Applying the principles of autonomy, beneficence, nonmalfeasance, and justice would be to recognize the mothers right to autonomy (the mother is the acting healthcare agent) and has the right to make their own decisions. Legally an individual has the right to make their own decisions regarding their health care and what is in their best interest. The principle of beneficence is doing good by showing kindness and compassion for others, showing beneficence is to outweigh the benefits to the risks and acknowledging different cultural or religious beliefs and values of each patient. Sometimes what someone believes to be good could actually be harmful to a patient (Pozgar & Santucci, 2016) and it would be important to communicate that using extraordinary means to prolong life could be more harmful and that the more compassionate thing to do would be to provide her baby comfort instead which also falls under the principle of nonmaleficence, avoiding harm to a patient. Justice is the requirement and commitment to fairly distribute both benefits and risks and that everyone is treated fairly and similarly under same circumstances (Pozgar & Santucci, 2016).
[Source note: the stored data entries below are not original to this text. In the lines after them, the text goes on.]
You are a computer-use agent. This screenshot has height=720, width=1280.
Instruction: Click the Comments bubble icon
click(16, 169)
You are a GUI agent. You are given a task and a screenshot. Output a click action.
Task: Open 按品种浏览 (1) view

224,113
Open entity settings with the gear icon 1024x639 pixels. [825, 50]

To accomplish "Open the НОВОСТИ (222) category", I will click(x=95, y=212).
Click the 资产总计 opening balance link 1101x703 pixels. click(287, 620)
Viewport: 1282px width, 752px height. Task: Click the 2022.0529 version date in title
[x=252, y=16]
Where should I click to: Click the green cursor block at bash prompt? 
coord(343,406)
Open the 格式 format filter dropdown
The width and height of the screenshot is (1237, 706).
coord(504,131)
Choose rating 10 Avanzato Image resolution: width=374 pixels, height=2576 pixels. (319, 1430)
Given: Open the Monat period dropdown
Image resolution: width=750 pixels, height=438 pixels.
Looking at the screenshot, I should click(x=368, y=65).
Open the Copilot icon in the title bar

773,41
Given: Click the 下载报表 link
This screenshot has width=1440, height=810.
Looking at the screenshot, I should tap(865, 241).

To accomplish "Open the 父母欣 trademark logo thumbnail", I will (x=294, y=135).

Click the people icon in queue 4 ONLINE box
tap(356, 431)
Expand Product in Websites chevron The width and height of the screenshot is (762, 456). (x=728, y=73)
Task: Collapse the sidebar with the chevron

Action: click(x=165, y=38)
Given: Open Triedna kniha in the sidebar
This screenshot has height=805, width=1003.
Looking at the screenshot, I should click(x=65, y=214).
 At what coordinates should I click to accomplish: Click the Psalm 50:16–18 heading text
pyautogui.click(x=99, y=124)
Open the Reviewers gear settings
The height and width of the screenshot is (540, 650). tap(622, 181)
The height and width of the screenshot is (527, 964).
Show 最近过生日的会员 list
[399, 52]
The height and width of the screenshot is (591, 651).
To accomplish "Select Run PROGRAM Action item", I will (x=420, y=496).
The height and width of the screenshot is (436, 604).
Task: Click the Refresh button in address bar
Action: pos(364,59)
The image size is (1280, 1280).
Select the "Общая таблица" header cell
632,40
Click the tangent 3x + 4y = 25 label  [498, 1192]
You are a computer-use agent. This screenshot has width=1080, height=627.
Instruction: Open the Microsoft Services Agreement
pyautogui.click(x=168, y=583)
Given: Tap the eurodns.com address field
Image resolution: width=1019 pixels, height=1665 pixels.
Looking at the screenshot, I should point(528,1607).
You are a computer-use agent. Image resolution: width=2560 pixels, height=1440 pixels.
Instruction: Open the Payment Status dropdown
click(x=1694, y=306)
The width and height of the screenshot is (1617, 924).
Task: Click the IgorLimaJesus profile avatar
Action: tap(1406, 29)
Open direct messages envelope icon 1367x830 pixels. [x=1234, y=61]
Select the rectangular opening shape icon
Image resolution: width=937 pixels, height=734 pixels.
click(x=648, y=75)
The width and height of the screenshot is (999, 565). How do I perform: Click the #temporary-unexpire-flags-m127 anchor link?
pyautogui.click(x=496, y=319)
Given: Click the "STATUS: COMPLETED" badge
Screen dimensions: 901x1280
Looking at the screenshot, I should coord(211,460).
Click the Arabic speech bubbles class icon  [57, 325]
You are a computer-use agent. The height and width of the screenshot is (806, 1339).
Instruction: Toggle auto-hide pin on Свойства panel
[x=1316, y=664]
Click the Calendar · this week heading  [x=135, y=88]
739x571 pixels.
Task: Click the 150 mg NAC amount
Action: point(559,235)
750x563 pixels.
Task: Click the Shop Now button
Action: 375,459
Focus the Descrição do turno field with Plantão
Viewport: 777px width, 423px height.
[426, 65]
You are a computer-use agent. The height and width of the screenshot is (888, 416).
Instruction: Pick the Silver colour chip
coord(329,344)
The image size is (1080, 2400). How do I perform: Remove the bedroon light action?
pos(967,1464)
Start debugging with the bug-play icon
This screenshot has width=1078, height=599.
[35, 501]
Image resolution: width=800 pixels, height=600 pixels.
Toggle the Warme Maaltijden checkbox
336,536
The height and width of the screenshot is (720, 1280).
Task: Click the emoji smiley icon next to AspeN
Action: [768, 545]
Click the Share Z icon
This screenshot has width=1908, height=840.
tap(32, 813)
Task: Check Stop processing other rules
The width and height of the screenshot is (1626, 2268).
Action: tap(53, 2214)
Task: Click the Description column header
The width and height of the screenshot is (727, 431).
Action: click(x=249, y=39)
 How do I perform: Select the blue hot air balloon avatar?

There was a case involving a hospital in a suburb of Virginia where they appealed a Federal District Court's ruling that it must continue to provide life-sustaining treatment for a baby born there 11 months ago with anencephaly. Similarly, the mother in this case also acted out of a "firm Christian faith that all life should be protected" (Greenhouse, 1993) and insisted that everything be done to keep the baby alive. The baby was being cared for in a nursing home but because of periodic respiratory emergencies, it required readmission to the hospital's pediatric intensive care unit and the support of a ventilator to breathe. The mother refused the recommendations of physicians and the appointed board of the hospital's ethics committee of no further treatment be taken. Unsure of any legal liability under Federal law to override the mother's wishes, the hospital took the case to Federal District Court asking for “a declaration that it would not be violating any of several Federal laws governing either hospital admissions or discrimination against the handicapped if it refused to provide treatment the next time the baby needed it.” In addition, the American Academy of Pediatrics filed a brief that supported the hospital, on the grounds “that life-sustaining treatment for an anencephalic baby was medically inappropriate.” (Greenhouse, 1993) However, the Federal District Judge ruled that if the hospital refused to treat the baby's next respiratory crisis it would violate three Federal laws as well as the mother's constitutional right under the 14th Amendment's due process clause to "bring up children" in the way she thinks best (Greenhouse, 1993).

 

 

Greenhouse, L. (1993). Hospital Appeals Ruling on Treating Baby Born With Most of Brain Gone. Retrieved from https://www.nytimes.com/1993/09/24/us/hospital-appeals-ruling-on-treating-baby-born-with-most-of-brain-gone.html

Machado, I. N., Martinez, S. D., & Barini, R. (2012). Anencephaly: do the pregnancy and maternal characteristics impact the pregnancy outcome?. ISRN obstetrics and gynecology2012, 127490. doi:10.5402/2012/127490

Pozgar, G.D. & Santucci, N.M. (2016). Legal Aspects of Health Care Administration (12th ed.). Burlington, MA: Jones & Bartlett Learning.